> _DOCUMENT TEXT_
1. Load Data
2. Handling Missing Values
3. Handling Outliers for Numerical Vars (to-do)
4. One Hot Encoding for Categorical Vars
5. PCA for MRI columns
6. Feature Selection Using Lasso
7. Modeling
8. ...

In [60]:
import numpy as np 
import pandas as pd
from sklearn.metrics import f1_score, roc_auc_score
from sklearn.impute import SimpleImputer
from gc import collect
import os
import matplotlib.pyplot as plt
from matplotlib.ticker import MaxNLocator
import scipy
import seaborn as sns
import matplotlib.pyplot as plt
from sklearn.preprocessing import StandardScaler
from sklearn.decomposition import PCA

# Load Data

In [61]:
# Notebook from: https://www.kaggle.com/code/anugarania/wids-2025-eda-step-by-step-workshop-atx-nyc
# Function to load all data
def get_feats(mode='train'):
    
    # Load quantitative metadata
    feats = pd.read_excel(f"../Dataset/widsdatathon2025/{mode}/{mode}_QUANTITATIVE_METADATA.xlsx")
    
    # Load categorical metadata with the correct filename depending on mode
    if mode == 'TRAIN':
        cate = pd.read_excel(f"../Dataset/widsdatathon2025/{mode}/{mode}_CATEGORICAL_METADATA.xlsx")
    else:
        cate = pd.read_excel(f"../Dataset/widsdatathon2025/{mode}/{mode}_CATEGORICAL.xlsx")
    
    # Merge categorical data
    feats = feats.merge(cate, on='participant_id', how='left')
    
    # Load functional connectome matrices
    func = pd.read_csv(f"../Dataset/widsdatathon2025/{mode}/{mode}_FUNCTIONAL_CONNECTOME_MATRICES.csv")
    feats = feats.merge(func, on='participant_id', how='left')
    
    # If training data, merge with solution file
    if mode == 'TRAIN':
        solution = pd.read_excel("../Dataset/widsdatathon2025/TRAIN/TRAINING_SOLUTIONS.xlsx")
        feats = feats.merge(solution, on='participant_id', how='left')

> _GIVEN INFORMATION_
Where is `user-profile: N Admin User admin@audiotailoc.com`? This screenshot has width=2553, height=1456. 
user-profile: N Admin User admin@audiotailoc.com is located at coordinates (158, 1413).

> _REQUIREMENT_
In the notebook code above, which column are the data files merged on?

> _RESULT OF THIS EXERCISE_
participant_id